● Written task: Copy the records below from the line with "You are a GUI" up to and including the line with "coord(23,124)", requests and all, and scale every coordinate in the answers by 0.4, rounding to whole numbers with halves going up. Leave every other number unchanged.

● Data shown:
☆ ☆ ☆ ☆ ☆
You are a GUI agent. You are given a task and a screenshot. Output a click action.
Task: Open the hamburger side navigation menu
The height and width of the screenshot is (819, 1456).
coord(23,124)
☆ ☆ ☆ ☆ ☆
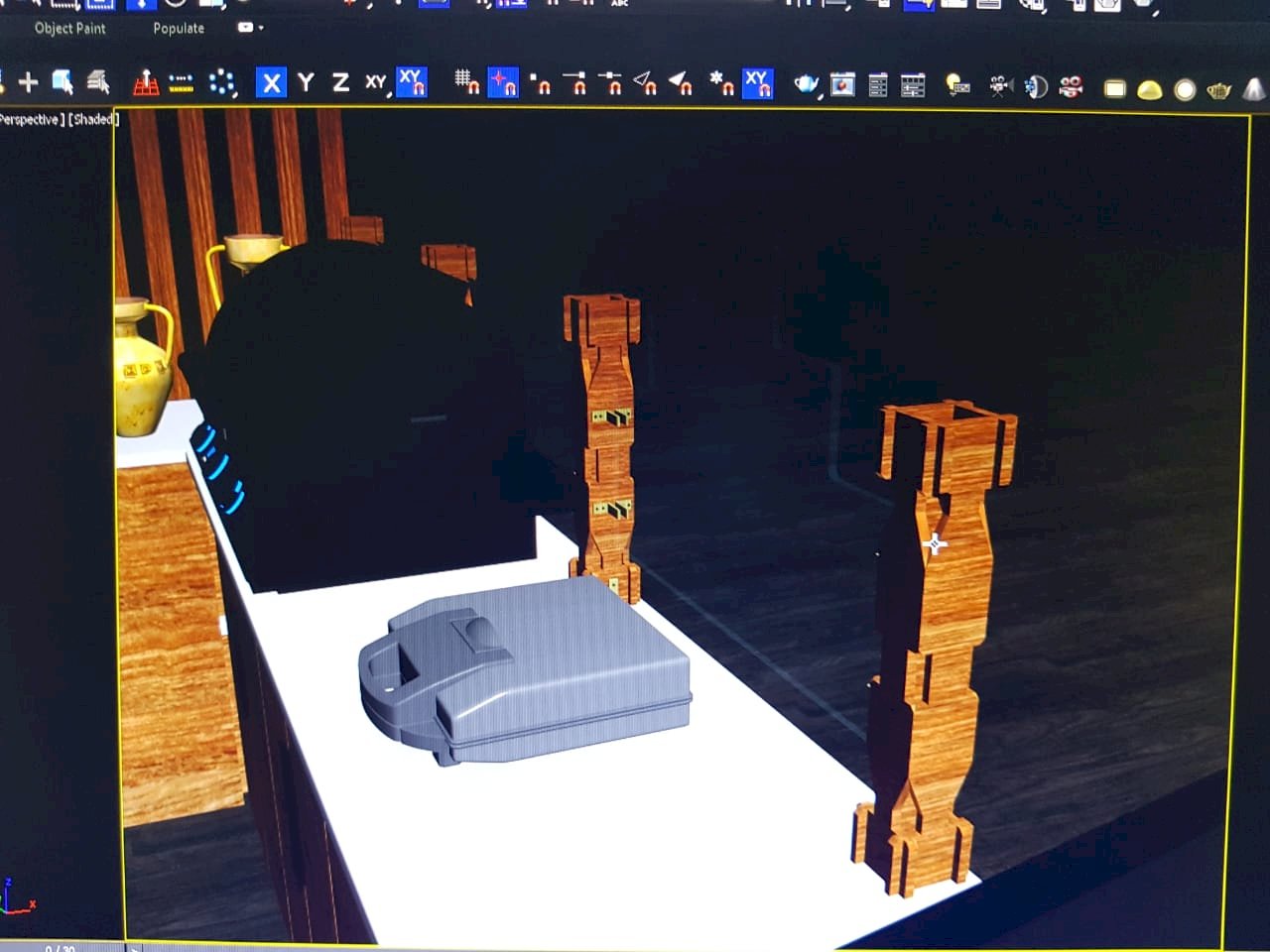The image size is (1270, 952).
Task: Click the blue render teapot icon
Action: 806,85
☆ ☆ ☆ ☆ ☆
● Task response:
You are a GUI agent. You are given a task and a screenshot. Output a click action.
Task: Open the hamburger side navigation menu
The height and width of the screenshot is (819, 1456).
coord(9,50)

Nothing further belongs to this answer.